Task item
Every line of the material is to be set down exactly as written.

Data for this task
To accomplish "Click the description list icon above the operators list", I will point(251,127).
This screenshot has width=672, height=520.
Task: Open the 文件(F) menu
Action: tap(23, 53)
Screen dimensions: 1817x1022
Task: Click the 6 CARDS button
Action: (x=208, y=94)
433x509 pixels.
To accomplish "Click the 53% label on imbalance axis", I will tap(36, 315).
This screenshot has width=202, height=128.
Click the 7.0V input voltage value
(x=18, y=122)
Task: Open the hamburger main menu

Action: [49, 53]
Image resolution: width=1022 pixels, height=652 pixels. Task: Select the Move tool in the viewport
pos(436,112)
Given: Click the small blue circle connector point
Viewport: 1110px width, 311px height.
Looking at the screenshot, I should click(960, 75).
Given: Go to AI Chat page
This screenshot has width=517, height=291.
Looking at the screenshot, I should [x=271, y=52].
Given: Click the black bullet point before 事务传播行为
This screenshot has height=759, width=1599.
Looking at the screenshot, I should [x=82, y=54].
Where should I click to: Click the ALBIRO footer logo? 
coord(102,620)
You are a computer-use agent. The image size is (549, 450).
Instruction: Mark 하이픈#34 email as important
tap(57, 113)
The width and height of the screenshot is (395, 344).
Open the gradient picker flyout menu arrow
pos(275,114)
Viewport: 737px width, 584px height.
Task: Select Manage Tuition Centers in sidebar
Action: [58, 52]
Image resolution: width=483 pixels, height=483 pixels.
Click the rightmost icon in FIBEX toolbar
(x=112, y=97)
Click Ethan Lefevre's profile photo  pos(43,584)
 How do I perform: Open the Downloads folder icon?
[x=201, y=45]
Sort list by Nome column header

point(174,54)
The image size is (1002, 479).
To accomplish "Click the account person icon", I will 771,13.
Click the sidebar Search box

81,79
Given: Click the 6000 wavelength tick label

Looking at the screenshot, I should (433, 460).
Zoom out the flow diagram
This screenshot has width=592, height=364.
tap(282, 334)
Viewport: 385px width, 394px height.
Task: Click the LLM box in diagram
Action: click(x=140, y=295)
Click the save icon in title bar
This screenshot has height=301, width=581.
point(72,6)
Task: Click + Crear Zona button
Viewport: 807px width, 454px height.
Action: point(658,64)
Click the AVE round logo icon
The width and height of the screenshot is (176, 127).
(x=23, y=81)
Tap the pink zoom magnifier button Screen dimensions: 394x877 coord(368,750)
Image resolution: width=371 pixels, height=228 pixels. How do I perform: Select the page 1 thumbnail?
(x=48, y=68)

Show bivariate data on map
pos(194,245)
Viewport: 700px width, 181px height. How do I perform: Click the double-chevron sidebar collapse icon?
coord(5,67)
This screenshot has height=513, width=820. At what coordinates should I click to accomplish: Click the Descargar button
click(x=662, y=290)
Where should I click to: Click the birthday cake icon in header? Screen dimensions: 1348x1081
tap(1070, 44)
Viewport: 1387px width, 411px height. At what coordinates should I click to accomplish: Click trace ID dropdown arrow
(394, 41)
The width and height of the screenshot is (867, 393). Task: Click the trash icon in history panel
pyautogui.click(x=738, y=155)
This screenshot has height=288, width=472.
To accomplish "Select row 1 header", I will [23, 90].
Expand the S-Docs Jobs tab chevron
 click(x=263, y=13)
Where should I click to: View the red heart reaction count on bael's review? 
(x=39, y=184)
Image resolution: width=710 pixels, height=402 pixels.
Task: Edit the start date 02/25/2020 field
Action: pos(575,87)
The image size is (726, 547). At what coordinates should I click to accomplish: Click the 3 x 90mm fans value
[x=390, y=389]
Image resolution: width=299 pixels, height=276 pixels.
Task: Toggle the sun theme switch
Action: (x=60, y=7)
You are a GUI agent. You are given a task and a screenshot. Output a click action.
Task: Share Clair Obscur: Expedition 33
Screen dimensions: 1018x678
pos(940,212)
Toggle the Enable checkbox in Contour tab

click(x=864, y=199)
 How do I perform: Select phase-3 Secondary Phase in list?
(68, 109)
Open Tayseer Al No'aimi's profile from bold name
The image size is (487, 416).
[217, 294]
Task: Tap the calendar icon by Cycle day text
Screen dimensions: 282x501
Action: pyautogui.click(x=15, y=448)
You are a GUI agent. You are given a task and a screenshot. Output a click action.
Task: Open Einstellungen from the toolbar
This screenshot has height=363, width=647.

Solution
To accomplish "Click the description list icon above the operators list", I will point(251,127).
This screenshot has width=672, height=520.
Task: Open the 文件(F) menu
Action: tap(23, 53)
Screen dimensions: 1817x1022
Task: Click the 6 CARDS button
Action: (x=208, y=94)
433x509 pixels.
To accomplish "Click the 53% label on imbalance axis", I will tap(36, 315).
This screenshot has width=202, height=128.
Click the 7.0V input voltage value
(x=18, y=122)
Task: Open the hamburger main menu

Action: [49, 53]
Image resolution: width=1022 pixels, height=652 pixels. Task: Select the Move tool in the viewport
pos(436,112)
Given: Click the small blue circle connector point
Viewport: 1110px width, 311px height.
Looking at the screenshot, I should click(960, 75).
Given: Go to AI Chat page
This screenshot has width=517, height=291.
Looking at the screenshot, I should [x=271, y=52].
Given: Click the black bullet point before 事务传播行为
This screenshot has height=759, width=1599.
Looking at the screenshot, I should [x=82, y=54].
Where should I click to: Click the ALBIRO footer logo? 
coord(102,620)
You are a computer-use agent. The image size is (549, 450).
Instruction: Mark 하이픈#34 email as important
tap(57, 113)
The width and height of the screenshot is (395, 344).
Open the gradient picker flyout menu arrow
pos(275,114)
Viewport: 737px width, 584px height.
Task: Select Manage Tuition Centers in sidebar
Action: [58, 52]
Image resolution: width=483 pixels, height=483 pixels.
Click the rightmost icon in FIBEX toolbar
(x=112, y=97)
Click Ethan Lefevre's profile photo  pos(43,584)
 How do I perform: Open the Downloads folder icon?
[x=201, y=45]
Sort list by Nome column header

point(174,54)
The image size is (1002, 479).
To accomplish "Click the account person icon", I will 771,13.
Click the sidebar Search box

81,79
Given: Click the 6000 wavelength tick label

Looking at the screenshot, I should (433, 460).
Zoom out the flow diagram
This screenshot has width=592, height=364.
tap(282, 334)
Viewport: 385px width, 394px height.
Task: Click the LLM box in diagram
Action: click(x=140, y=295)
Click the save icon in title bar
This screenshot has height=301, width=581.
point(72,6)
Task: Click + Crear Zona button
Viewport: 807px width, 454px height.
Action: point(658,64)
Click the AVE round logo icon
The width and height of the screenshot is (176, 127).
(x=23, y=81)
Tap the pink zoom magnifier button Screen dimensions: 394x877 coord(368,750)
Image resolution: width=371 pixels, height=228 pixels. How do I perform: Select the page 1 thumbnail?
(x=48, y=68)

Show bivariate data on map
pos(194,245)
Viewport: 700px width, 181px height. How do I perform: Click the double-chevron sidebar collapse icon?
coord(5,67)
This screenshot has height=513, width=820. At what coordinates should I click to accomplish: Click the Descargar button
click(x=662, y=290)
Where should I click to: Click the birthday cake icon in header? Screen dimensions: 1348x1081
tap(1070, 44)
Viewport: 1387px width, 411px height. At what coordinates should I click to accomplish: Click trace ID dropdown arrow
(394, 41)
The width and height of the screenshot is (867, 393). Task: Click the trash icon in history panel
pyautogui.click(x=738, y=155)
This screenshot has height=288, width=472.
To accomplish "Select row 1 header", I will [23, 90].
Expand the S-Docs Jobs tab chevron
 click(x=263, y=13)
Where should I click to: View the red heart reaction count on bael's review? 
(x=39, y=184)
Image resolution: width=710 pixels, height=402 pixels.
Task: Edit the start date 02/25/2020 field
Action: pos(575,87)
The image size is (726, 547). At what coordinates should I click to accomplish: Click the 3 x 90mm fans value
[x=390, y=389]
Image resolution: width=299 pixels, height=276 pixels.
Task: Toggle the sun theme switch
Action: (x=60, y=7)
You are a GUI agent. You are given a task and a screenshot. Output a click action.
Task: Share Clair Obscur: Expedition 33
Screen dimensions: 1018x678
pos(940,212)
Toggle the Enable checkbox in Contour tab

click(x=864, y=199)
 How do I perform: Select phase-3 Secondary Phase in list?
(68, 109)
Open Tayseer Al No'aimi's profile from bold name
The image size is (487, 416).
[217, 294]
Task: Tap the calendar icon by Cycle day text
Screen dimensions: 282x501
Action: pyautogui.click(x=15, y=448)
You are a GUI agent. You are given a task and a screenshot. Output a click action.
Task: Open Einstellungen from the toolbar
This screenshot has height=363, width=647.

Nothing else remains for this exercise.